There has been a lot of buzz in the past few days on this recent crash course in machine learning by Google. You don't have to be a fortune teller to guess that it's gonna use the TensorFlow API. :)
So, are there any prerequisites? If so, what are they?
Well, yes they are. At a basic minimum, Google says that you should master algebra and be proficient in basic programming.

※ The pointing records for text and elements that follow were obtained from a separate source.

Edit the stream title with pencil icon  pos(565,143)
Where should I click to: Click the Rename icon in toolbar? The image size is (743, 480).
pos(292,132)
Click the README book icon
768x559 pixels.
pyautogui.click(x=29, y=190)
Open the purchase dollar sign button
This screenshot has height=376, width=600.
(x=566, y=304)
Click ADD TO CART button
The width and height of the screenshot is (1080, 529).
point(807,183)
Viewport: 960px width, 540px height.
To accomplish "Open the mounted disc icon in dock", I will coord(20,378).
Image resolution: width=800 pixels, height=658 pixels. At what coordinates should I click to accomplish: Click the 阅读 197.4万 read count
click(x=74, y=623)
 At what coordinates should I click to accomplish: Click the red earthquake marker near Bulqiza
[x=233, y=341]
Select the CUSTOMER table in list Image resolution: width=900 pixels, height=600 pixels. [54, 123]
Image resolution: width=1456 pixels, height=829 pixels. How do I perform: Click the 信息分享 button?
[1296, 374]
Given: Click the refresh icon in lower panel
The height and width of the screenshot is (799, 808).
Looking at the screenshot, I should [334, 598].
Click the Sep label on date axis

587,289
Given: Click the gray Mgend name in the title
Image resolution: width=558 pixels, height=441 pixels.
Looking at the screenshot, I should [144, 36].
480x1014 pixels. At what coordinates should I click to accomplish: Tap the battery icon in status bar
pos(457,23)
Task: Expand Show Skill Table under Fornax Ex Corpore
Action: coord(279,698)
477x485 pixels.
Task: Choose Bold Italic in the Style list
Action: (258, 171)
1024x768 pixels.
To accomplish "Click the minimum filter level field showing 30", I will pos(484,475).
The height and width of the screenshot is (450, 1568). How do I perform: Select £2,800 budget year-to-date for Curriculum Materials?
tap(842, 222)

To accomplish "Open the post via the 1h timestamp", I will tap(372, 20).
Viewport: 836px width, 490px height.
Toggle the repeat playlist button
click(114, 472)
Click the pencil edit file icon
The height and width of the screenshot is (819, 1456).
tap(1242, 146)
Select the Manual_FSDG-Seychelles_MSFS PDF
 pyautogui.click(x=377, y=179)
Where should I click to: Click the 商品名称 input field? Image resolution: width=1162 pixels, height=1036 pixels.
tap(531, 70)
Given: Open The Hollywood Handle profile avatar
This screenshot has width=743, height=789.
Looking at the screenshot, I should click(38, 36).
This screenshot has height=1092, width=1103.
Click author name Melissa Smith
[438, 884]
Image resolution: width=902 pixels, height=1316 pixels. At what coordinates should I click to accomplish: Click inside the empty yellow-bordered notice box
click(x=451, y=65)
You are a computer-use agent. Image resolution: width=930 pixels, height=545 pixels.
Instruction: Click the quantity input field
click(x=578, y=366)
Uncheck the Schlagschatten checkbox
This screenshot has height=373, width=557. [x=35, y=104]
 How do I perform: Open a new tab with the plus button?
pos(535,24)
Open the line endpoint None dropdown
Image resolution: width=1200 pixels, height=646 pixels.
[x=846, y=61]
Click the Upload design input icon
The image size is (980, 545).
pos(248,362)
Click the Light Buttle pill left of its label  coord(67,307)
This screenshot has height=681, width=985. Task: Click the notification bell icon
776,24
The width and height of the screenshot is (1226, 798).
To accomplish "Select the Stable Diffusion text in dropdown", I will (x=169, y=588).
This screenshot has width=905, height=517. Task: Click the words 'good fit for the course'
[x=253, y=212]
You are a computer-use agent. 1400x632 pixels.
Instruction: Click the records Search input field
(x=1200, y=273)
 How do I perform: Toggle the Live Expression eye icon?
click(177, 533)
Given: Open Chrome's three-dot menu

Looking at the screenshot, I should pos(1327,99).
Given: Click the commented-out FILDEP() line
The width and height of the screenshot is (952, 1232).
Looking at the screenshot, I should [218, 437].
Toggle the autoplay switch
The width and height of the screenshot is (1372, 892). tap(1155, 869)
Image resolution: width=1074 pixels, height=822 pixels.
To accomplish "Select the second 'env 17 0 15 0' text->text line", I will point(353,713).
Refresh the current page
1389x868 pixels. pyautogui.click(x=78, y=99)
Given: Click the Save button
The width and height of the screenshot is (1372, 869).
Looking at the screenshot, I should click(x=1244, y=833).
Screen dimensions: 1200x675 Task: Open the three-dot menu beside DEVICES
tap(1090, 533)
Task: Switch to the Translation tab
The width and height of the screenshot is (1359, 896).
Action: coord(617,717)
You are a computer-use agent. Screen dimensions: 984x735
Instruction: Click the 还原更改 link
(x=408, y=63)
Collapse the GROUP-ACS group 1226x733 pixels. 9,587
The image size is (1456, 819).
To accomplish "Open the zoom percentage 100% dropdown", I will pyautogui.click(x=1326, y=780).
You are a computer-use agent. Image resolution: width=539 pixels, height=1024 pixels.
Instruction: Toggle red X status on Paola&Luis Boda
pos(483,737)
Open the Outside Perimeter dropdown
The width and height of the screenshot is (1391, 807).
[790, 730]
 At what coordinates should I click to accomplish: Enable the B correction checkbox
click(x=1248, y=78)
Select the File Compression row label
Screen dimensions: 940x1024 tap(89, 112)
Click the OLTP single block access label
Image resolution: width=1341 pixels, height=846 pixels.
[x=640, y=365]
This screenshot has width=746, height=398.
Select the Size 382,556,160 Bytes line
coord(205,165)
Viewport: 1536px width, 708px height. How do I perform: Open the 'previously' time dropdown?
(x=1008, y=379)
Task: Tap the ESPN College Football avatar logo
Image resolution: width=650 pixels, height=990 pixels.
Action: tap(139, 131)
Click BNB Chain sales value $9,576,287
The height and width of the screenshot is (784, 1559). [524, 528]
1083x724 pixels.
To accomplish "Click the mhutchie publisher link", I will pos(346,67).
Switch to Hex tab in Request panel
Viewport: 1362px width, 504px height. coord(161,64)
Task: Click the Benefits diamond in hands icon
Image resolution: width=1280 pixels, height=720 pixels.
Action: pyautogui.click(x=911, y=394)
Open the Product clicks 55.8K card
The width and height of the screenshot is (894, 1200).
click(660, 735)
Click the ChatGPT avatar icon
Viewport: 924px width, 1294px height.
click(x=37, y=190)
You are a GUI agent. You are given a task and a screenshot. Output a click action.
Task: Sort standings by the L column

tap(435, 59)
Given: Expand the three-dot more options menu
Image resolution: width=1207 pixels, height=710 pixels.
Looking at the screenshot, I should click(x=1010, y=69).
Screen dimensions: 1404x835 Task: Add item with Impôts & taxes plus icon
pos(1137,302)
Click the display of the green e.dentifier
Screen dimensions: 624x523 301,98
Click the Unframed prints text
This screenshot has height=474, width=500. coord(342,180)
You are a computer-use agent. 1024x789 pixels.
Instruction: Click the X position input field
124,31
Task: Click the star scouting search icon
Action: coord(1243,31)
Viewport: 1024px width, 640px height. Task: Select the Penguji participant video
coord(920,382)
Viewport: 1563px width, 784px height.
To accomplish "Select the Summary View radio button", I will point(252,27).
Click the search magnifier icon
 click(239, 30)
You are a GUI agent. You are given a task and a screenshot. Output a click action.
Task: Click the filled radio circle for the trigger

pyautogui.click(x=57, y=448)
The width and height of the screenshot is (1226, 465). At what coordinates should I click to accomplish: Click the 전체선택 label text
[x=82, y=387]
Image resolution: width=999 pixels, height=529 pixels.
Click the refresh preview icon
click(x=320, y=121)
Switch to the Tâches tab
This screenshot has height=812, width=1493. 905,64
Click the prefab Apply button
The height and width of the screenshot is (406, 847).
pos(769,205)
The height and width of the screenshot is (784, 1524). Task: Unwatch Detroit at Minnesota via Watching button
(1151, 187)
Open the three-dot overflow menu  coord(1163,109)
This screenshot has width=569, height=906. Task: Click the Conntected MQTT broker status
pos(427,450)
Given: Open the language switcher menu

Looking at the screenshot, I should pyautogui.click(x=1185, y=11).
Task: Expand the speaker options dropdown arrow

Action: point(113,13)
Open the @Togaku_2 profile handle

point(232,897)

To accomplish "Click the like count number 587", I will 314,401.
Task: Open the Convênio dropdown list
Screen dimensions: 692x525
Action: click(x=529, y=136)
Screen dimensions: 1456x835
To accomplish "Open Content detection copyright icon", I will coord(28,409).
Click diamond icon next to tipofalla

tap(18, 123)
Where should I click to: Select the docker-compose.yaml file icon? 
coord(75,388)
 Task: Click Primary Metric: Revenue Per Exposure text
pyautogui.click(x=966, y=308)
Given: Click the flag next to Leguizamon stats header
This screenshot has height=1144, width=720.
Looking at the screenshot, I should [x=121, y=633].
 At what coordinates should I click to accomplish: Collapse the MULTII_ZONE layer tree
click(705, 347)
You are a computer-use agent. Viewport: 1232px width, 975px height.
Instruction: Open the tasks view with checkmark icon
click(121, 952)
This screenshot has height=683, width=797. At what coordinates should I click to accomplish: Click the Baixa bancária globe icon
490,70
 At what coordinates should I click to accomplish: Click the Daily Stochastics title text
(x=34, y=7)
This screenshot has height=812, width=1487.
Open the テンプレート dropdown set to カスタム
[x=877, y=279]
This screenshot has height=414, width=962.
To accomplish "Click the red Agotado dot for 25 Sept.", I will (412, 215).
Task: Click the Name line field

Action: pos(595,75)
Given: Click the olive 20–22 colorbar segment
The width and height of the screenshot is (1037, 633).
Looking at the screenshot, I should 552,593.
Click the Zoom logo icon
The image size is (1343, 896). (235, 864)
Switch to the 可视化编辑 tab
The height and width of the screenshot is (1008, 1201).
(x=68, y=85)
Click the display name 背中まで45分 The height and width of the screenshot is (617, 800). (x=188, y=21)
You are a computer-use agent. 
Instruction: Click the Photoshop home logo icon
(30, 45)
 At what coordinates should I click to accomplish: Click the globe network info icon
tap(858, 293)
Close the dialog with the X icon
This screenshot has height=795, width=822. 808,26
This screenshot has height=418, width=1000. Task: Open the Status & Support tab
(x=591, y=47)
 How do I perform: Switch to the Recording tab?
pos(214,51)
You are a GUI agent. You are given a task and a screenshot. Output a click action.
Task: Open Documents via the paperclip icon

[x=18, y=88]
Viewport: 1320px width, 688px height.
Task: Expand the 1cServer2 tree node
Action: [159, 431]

Even though they're trying to cut it to its most naked form, I'd say that you should probably know more math than just algebra and to be at least at an intermediate level of programming.
They do break it down in subtopics when it comes to the prerequisites though. So, you'll be wanting to known linear algebra, trigonometry, statistics, calculus; and when it comes to programming, you should be at least familiar with a couple of libraries in Python, such as numpy, pandas, and matplotlib.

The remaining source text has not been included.